Some buzz this morning about this year being the 200th anniversary of the end of the transatlantic slave trade. Congratulations USA. Of course the Brits had abolished the African trade in 1807 and enforced piracy laws that effectively ended the transatlantic trade for the US with or without a congressional resolution. The 1808 USian ban on the importation of slaves from Africa avoided conflict with Britain at sea, and postponed the War of 1812 a few years.

Neither the US nor Britain saw fit to end slavery when they banned the African trade. The USian solution was to step up slave breeding efforts. The US demand for slaves was met with the products of these breeding plantations from 1808 to 1865. Old South plantations that had depleted their soil growing cotton could turn to slave breeding for income while the cotton growing moved west to Texas.

One of the aspects of the Civil War that seems most cynical and/or ironic was the emancipation proclamation, freeing slaves in the Confederacy, but not speaking to emancipation of slaves in border states. On the other hand, the ratification of the 13th amendment to the constitution in 1865 occurred just three short years after the presidential order that set the Union on the path to freeing the slaves. This is an eye-blink in Government Time.

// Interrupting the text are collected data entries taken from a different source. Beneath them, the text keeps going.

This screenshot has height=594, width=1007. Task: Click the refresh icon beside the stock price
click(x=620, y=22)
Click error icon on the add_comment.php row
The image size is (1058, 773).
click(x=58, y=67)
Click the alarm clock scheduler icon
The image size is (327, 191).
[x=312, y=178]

In 1860 there were about four million slaves in the United States. The vast majority of these were born into slavery in the USA (the transatlantic trade having effectively ended 52 years prior). Today, it’s estimated that of the 27 million slaves in the world, about 500,000 are in bondage in the USA. (CIA estimates of 17,000 slaves per year being brought into the country seem to support the half a million estimate).